REQUISITOS DEL EJERCICIO |
- A) Copie textualmente el pasaje del texto sobre los Durrell en Corfú que comienza en "El fascinante Corfú" y llega hasta "estancia en Corfú.", ambos incluidos.
- B) Enumere todos los hijos de Lawrence Samuel y Louisa Durrell que se nombran en el texto sobre los Durrell en Corfú.

FRAGMENTO DEL TEXTO |
☆ ☆ ☆ ☆ ☆ ☆ ☆

El fascinante Corfú de los Durrell: tras los pasos de esta reconocida (y extravagante) familia por la isla griega
Las tres residencias donde vivieron o el recuerdo de algunos de sus rincones preferidos, como la laguna Antioniti o la isla Ratón, marcan un recorrido por este paraíso de la costa jónica
Los Durrell no eran una familia normal. Ni lo fueron en la primera mitad del siglo XX ni lo serían en la actualidad. ¿Por qué? Sus miembros pregonaban una involuntaria excentricidad y hacían gala de su libertad sin remilgos, cada uno era un universo diferente y, en conjunto, simplemente deseaban seguir adelante minimizando preocupaciones. Una rareza, en suma. De esas alocadas características deriva su legado, que se reparte en libros, documentales o una serie de televisión que lleva como título su apellido, Los Durrell, y narra su estancia en Corfú.
A esta isla griega llegaron a mediados de los años treinta del siglo pasado y todavía se puede vislumbrar su presencia: sin un recorrido oficial, cualquier interesado en esta curiosa familia puede visitar sus diferentes residencias, algunos de los rincones en los que pasaron más tiempo o los reconocimientos que se les ha hecho a través de placas o esculturas: su espíritu aún se mantiene en Corfú, a pesar de los cambios que ha sufrido este lugar de playas riscosas, fortalezas medievales y aldeas escarpadas.
Pero antes, habría que presentarles brevemente. La estirpe se consolidó a partir de Lawrence Samuel y Louisa Durrell, que tuvieron a Lawrence, Margery (fallecida con un año por difteria), Leslie, Margaret y Gerald entre 1912 y 1925. Todos nacieron en la India, donde el padre trabajaba de ingeniero, y volvieron a Inglaterra cuando este murió, en abril de 1928. De las playas brumosas de Bournemouth, al sur de Southampton, los Durrell se mudaron al territorio griego en 1935. Eran unos tiempos en los que, según diría la madre, no se sabía con lo que te ibas a encontrar al bajar del barco.
Y lo que se encontraron fue un paraíso totalmente opuesto al paisaje inglés. Corfú, isla de mitos donde supuestamente naufragó Ulises antes de alcanzar Ítaca, lucía unas lomas verdes que descendían imponentes al lapislázuli del mar Jónico. Los pueblos acogían vergeles de agricultores amistosos. La ciudad antigua, con una muralla bizantina protegiendo el casco histórico, declarado patrimonio mundial por la Unesco en 2007, procuraba entretenimiento entre la belleza de sus callejuelas y la mezcla de influencias en el urbanismo o en los inmuebles.
Corfú era para los Durrell un planeta aparte. Del trópico habían saltado al frío británico. Y de allí al esplendor mediterráneo. En sus caminos se cruzaban con gentes de idioma desconocido que se prestaban a ayudar en cualquier momento y en el día a día habían alterado la escuela húmeda por una especie de anarquía bajo el sol. Con la tutela de Louisa, los hermanos forjaron su identidad entre huertos y calas de guijarro. Cambiaron tres veces de casa, fueron víctimas de inocentes malentendidos y, sobre todo, se consolidó una saga que no ha dejado de dar que hablar.

☆ ☆ ☆ ☆ ☆ ☆ ☆

DATOS MOSTRADOS |
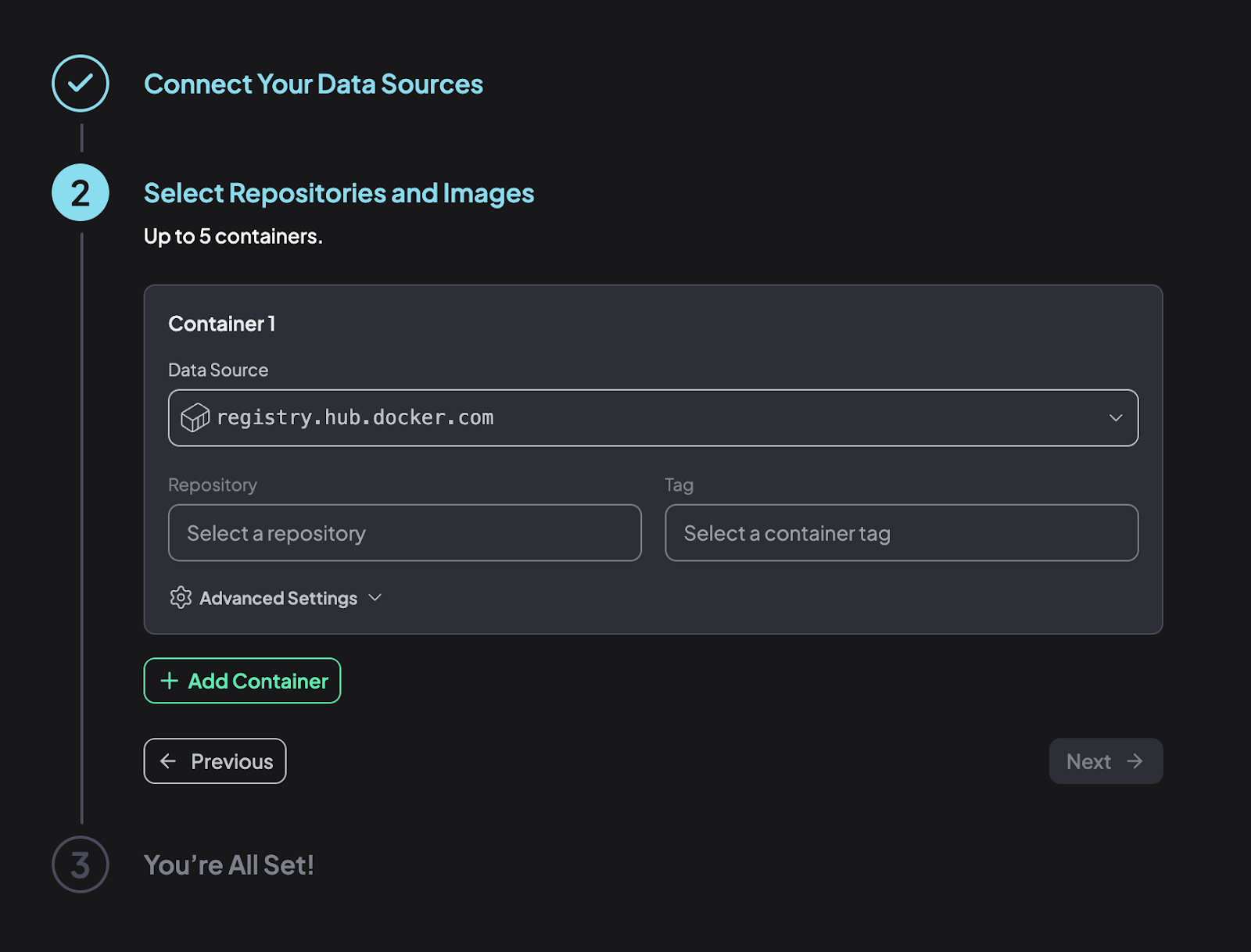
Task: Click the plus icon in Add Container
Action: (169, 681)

☆ ☆ ☆ ☆ ☆ ☆ ☆

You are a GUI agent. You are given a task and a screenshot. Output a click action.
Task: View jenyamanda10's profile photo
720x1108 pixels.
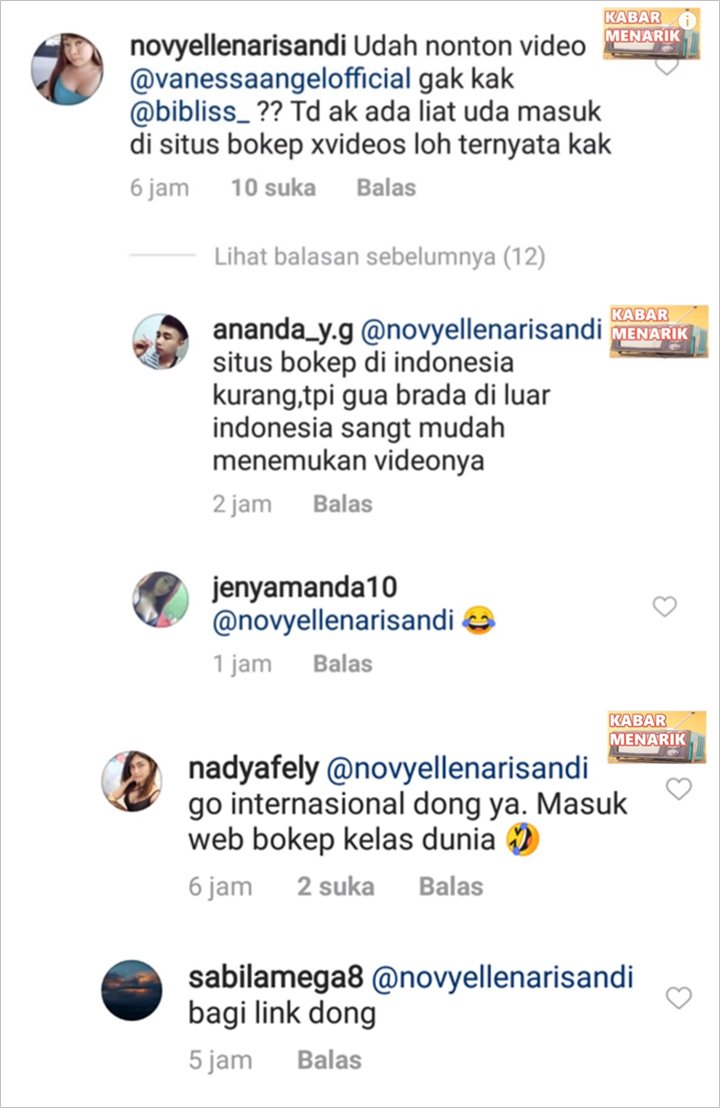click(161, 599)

☆ ☆ ☆ ☆ ☆ ☆ ☆

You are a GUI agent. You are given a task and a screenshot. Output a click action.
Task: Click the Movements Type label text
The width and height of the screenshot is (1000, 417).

☆ ☆ ☆ ☆ ☆ ☆ ☆

SOLUCIONES DEL EJERCICIO |
- A)
El fascinante Corfú de los Durrell: tras los pasos de esta reconocida (y extravagante) familia por la isla griega
Las tres residencias donde vivieron o el recuerdo de algunos de sus rincones preferidos, como la laguna Antioniti o la isla Ratón, marcan un recorrido por este paraíso de la costa jónica
Los Durrell no eran una familia normal. Ni lo fueron en la primera mitad del siglo XX ni lo serían en la actualidad. ¿Por qué? Sus miembros pregonaban una involuntaria excentricidad y hacían gala de su libertad sin remilgos, cada uno era un universo diferente y, en conjunto, simplemente deseaban seguir adelante minimizando preocupaciones. Una rareza, en suma. De esas alocadas características deriva su legado, que se reparte en libros, documentales o una serie de televisión que lleva como título su apellido, Los Durrell, y narra su estancia en Corfú.

- B) Lawrence, Margery, Leslie, Margaret y Gerald.